◆ **Tekst**
╭──

Voorts is niet betwist dat het kozijn en de deur in dezelfde kleur en een nagenoeg gelijk profiel zijn uitgevoerd als het naastgelegen raam en dat die kleur en dat profiel kenmerkend zijn voor de straat en de wijk waarin het gebouw is gelegen, dat de deur past binnen het straatbeeld en het uiterlijk van het gebouw, en dat van een andere bouwstijl dan de oorspronkelijke bouwstijl geen sprake is.
4.23.
Ten aanzien van de trap blijkt uit de overgelegde foto’s dat de verticale delen bestaan uit dunne spijlen van zwart staal. De trap voldoet volgens de commissie voor welstand, evenals de deur, aan de redelijke eisen van welstand en is volgens het college, blijkens de motivering van de vergunning, goed ingepast in de tuin en vanaf het openbare gebied niet zichtbaar.
4.24.
Gelet op het voorgaande is de rechtbank van oordeel dat het uiterlijk van het gebouw, beschouwd uit het oogpunt van bouwkunst, door de plaatsing van de deur en de trap niet is gewijzigd. [gedaagde] heeft dus geen verandering in het gebouw aangebracht waardoor het architectonisch uiterlijk is gewijzigd als bedoeld in artikel 7 SR. Evenmin is sprake van een inbreuk op de uniformiteit van het gebouw, zoals door de VvE betoogd. Dit betekent dat [gedaagde] niet heeft gehandeld in strijd met artikel 7 SR.

╰──

◆ **Taakomschrijving**
Hoe luidt deze zin uit de tekst over de deur en de trap in het Engels: "Ten aanzien van de trap blijkt uit de overgelegde foto’s dat de verticale delen bestaan uit dunne spijlen van zwart staal."? De lijst hierna is afzonderlijk materiaal en hoort niet bij de tekst.

◆ **Aangeleverde lijst**
╭──

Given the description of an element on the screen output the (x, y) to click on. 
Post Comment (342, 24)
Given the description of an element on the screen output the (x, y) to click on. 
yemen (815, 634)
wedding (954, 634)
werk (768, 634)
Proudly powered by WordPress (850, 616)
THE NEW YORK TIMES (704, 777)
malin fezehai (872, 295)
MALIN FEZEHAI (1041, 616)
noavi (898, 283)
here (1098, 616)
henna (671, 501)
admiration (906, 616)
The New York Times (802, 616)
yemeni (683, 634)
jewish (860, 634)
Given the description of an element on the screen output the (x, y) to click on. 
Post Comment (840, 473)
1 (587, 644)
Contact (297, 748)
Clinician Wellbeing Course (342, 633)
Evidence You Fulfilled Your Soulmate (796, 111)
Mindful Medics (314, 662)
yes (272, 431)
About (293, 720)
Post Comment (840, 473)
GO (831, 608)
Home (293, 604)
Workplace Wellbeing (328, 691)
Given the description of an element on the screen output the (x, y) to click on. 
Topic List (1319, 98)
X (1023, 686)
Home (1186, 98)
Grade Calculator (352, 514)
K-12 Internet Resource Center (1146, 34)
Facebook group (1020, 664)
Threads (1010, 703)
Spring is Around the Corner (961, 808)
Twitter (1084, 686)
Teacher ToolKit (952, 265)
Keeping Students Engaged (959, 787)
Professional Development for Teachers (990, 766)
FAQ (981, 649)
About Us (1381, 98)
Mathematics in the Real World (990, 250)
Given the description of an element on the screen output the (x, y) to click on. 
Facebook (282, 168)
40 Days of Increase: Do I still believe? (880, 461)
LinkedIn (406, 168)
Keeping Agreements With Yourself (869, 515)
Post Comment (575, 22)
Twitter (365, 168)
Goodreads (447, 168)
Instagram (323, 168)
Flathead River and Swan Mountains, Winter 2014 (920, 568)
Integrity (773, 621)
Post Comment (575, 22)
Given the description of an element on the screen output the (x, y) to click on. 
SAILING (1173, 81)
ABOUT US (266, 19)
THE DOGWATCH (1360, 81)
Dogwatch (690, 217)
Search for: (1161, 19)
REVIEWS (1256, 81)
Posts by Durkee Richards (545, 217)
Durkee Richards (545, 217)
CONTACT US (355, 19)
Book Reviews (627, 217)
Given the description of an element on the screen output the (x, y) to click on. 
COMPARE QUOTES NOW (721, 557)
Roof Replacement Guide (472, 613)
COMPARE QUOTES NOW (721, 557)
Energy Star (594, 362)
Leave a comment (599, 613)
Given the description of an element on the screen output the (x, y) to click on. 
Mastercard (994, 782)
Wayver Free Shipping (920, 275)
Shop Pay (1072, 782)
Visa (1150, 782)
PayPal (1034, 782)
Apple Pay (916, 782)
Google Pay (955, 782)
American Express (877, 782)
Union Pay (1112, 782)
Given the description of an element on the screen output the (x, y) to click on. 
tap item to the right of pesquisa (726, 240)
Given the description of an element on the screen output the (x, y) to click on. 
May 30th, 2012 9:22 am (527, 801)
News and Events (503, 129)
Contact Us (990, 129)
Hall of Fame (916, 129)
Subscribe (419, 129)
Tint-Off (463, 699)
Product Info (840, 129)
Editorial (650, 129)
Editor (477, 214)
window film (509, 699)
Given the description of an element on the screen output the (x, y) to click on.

╰──

◆ **Antwoord**
With regard to the staircase, the submitted photographs show that the vertical parts consist of thin balusters of black steel.